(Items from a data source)
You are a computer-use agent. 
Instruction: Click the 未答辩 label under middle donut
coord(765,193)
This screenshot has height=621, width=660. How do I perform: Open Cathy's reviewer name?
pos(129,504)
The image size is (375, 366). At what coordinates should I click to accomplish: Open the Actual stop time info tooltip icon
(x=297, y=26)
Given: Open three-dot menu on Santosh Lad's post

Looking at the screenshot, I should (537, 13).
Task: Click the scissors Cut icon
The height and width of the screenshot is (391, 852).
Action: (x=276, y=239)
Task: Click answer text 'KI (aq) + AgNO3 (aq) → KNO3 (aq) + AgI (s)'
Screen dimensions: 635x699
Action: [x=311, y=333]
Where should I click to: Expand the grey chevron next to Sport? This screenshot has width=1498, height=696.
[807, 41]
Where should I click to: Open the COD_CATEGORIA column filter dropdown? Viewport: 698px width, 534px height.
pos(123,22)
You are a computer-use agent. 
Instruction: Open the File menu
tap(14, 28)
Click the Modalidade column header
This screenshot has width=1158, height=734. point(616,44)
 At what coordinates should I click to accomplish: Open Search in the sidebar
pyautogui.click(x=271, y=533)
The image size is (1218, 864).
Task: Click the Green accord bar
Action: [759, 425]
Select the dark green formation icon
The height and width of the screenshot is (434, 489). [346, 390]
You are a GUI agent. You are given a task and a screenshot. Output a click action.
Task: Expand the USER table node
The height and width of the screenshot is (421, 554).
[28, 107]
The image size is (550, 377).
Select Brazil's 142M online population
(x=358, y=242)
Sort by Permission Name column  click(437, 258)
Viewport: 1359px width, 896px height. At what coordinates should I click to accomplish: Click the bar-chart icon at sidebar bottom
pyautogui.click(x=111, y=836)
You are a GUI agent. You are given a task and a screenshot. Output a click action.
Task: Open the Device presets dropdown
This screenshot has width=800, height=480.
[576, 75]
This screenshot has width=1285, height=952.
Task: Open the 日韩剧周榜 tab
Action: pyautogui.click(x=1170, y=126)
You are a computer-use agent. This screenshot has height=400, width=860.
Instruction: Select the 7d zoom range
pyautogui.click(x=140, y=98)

YOUR TASK ->
Nothing but an exact copy of the records belongs in the answer.

REPLY TO THE TASK ->
You are a computer-use agent. 
Instruction: Click the 未答辩 label under middle donut
coord(765,193)
This screenshot has height=621, width=660. How do I perform: Open Cathy's reviewer name?
pos(129,504)
The image size is (375, 366). At what coordinates should I click to accomplish: Open the Actual stop time info tooltip icon
(x=297, y=26)
Given: Open three-dot menu on Santosh Lad's post

Looking at the screenshot, I should (537, 13).
Task: Click the scissors Cut icon
The height and width of the screenshot is (391, 852).
Action: (x=276, y=239)
Task: Click answer text 'KI (aq) + AgNO3 (aq) → KNO3 (aq) + AgI (s)'
Screen dimensions: 635x699
Action: [x=311, y=333]
Where should I click to: Expand the grey chevron next to Sport? This screenshot has width=1498, height=696.
[807, 41]
Where should I click to: Open the COD_CATEGORIA column filter dropdown? Viewport: 698px width, 534px height.
pos(123,22)
You are a computer-use agent. 
Instruction: Open the File menu
tap(14, 28)
Click the Modalidade column header
This screenshot has width=1158, height=734. point(616,44)
 At what coordinates should I click to accomplish: Open Search in the sidebar
pyautogui.click(x=271, y=533)
The image size is (1218, 864).
Task: Click the Green accord bar
Action: [759, 425]
Select the dark green formation icon
The height and width of the screenshot is (434, 489). [346, 390]
You are a GUI agent. You are given a task and a screenshot. Output a click action.
Task: Expand the USER table node
The height and width of the screenshot is (421, 554).
[28, 107]
The image size is (550, 377).
Select Brazil's 142M online population
(x=358, y=242)
Sort by Permission Name column  click(437, 258)
Viewport: 1359px width, 896px height. At what coordinates should I click to accomplish: Click the bar-chart icon at sidebar bottom
pyautogui.click(x=111, y=836)
You are a GUI agent. You are given a task and a screenshot. Output a click action.
Task: Open the Device presets dropdown
This screenshot has width=800, height=480.
[576, 75]
This screenshot has width=1285, height=952.
Task: Open the 日韩剧周榜 tab
Action: pyautogui.click(x=1170, y=126)
You are a computer-use agent. This screenshot has height=400, width=860.
Instruction: Select the 7d zoom range
pyautogui.click(x=140, y=98)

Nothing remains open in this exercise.